Assignment =>
Each line of the listing below must be set down exactly.

*** Record extracts Section Begins ***

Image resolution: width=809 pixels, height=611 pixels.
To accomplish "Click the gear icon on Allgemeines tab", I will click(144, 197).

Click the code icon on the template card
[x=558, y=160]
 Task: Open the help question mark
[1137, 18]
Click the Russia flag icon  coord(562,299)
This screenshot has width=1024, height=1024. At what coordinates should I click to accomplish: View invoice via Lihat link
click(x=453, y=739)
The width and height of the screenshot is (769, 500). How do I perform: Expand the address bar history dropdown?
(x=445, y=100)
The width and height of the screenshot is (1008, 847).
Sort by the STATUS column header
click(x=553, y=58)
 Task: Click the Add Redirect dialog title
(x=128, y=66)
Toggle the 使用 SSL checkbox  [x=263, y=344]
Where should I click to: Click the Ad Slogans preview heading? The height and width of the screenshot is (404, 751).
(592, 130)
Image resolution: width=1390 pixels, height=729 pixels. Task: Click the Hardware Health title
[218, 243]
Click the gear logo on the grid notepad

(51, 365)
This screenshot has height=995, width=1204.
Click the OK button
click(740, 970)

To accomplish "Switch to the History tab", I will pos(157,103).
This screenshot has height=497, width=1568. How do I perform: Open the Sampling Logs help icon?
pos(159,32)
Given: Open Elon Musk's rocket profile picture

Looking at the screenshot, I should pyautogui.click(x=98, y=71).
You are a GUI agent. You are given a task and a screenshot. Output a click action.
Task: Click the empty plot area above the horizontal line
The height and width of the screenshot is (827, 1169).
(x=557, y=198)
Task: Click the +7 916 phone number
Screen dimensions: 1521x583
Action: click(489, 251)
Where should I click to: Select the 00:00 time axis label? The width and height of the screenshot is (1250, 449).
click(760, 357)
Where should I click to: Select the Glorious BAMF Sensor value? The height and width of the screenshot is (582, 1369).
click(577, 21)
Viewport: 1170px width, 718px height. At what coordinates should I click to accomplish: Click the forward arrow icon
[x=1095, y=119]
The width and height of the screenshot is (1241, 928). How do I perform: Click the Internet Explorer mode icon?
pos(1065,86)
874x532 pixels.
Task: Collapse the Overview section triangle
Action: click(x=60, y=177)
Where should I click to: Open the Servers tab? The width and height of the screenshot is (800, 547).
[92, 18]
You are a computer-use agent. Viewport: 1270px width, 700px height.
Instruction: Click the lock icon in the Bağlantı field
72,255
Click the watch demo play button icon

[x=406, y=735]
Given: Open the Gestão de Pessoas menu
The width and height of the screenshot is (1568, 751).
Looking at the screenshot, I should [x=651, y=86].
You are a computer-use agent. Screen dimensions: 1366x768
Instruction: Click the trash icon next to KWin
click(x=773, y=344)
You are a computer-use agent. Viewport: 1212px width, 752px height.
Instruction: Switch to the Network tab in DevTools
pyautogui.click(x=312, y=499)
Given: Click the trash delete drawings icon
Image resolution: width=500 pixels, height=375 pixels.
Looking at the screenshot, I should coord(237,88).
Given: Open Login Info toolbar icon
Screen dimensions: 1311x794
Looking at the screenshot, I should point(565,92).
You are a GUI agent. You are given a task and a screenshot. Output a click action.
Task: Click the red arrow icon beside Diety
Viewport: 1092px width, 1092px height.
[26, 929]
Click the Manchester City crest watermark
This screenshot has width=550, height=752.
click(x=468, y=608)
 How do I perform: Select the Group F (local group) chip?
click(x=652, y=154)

*** Record extracts Section Ends ***

Response =>
Image resolution: width=809 pixels, height=611 pixels.
To accomplish "Click the gear icon on Allgemeines tab", I will click(144, 197).

Click the code icon on the template card
[x=558, y=160]
 Task: Open the help question mark
[1137, 18]
Click the Russia flag icon  coord(562,299)
This screenshot has width=1024, height=1024. At what coordinates should I click to accomplish: View invoice via Lihat link
click(x=453, y=739)
The width and height of the screenshot is (769, 500). How do I perform: Expand the address bar history dropdown?
(x=445, y=100)
The width and height of the screenshot is (1008, 847).
Sort by the STATUS column header
click(x=553, y=58)
 Task: Click the Add Redirect dialog title
(x=128, y=66)
Toggle the 使用 SSL checkbox  [x=263, y=344]
Where should I click to: Click the Ad Slogans preview heading? The height and width of the screenshot is (404, 751).
(592, 130)
Image resolution: width=1390 pixels, height=729 pixels. Task: Click the Hardware Health title
[218, 243]
Click the gear logo on the grid notepad

(51, 365)
This screenshot has height=995, width=1204.
Click the OK button
click(740, 970)

To accomplish "Switch to the History tab", I will pos(157,103).
This screenshot has height=497, width=1568. How do I perform: Open the Sampling Logs help icon?
pos(159,32)
Given: Open Elon Musk's rocket profile picture

Looking at the screenshot, I should pyautogui.click(x=98, y=71).
You are a GUI agent. You are given a task and a screenshot. Output a click action.
Task: Click the empty plot area above the horizontal line
The height and width of the screenshot is (827, 1169).
(x=557, y=198)
Task: Click the +7 916 phone number
Screen dimensions: 1521x583
Action: click(489, 251)
Where should I click to: Select the 00:00 time axis label? The width and height of the screenshot is (1250, 449).
click(760, 357)
Where should I click to: Select the Glorious BAMF Sensor value? The height and width of the screenshot is (582, 1369).
click(577, 21)
Viewport: 1170px width, 718px height. At what coordinates should I click to accomplish: Click the forward arrow icon
[x=1095, y=119]
The width and height of the screenshot is (1241, 928). How do I perform: Click the Internet Explorer mode icon?
pos(1065,86)
874x532 pixels.
Task: Collapse the Overview section triangle
Action: click(x=60, y=177)
Where should I click to: Open the Servers tab? The width and height of the screenshot is (800, 547).
[92, 18]
You are a computer-use agent. Viewport: 1270px width, 700px height.
Instruction: Click the lock icon in the Bağlantı field
72,255
Click the watch demo play button icon

[x=406, y=735]
Given: Open the Gestão de Pessoas menu
The width and height of the screenshot is (1568, 751).
Looking at the screenshot, I should [x=651, y=86].
You are a computer-use agent. Screen dimensions: 1366x768
Instruction: Click the trash icon next to KWin
click(x=773, y=344)
You are a computer-use agent. Viewport: 1212px width, 752px height.
Instruction: Switch to the Network tab in DevTools
pyautogui.click(x=312, y=499)
Given: Click the trash delete drawings icon
Image resolution: width=500 pixels, height=375 pixels.
Looking at the screenshot, I should coord(237,88).
Given: Open Login Info toolbar icon
Screen dimensions: 1311x794
Looking at the screenshot, I should point(565,92).
You are a GUI agent. You are given a task and a screenshot. Output a click action.
Task: Click the red arrow icon beside Diety
Viewport: 1092px width, 1092px height.
[26, 929]
Click the Manchester City crest watermark
This screenshot has width=550, height=752.
click(x=468, y=608)
 How do I perform: Select the Group F (local group) chip?
click(x=652, y=154)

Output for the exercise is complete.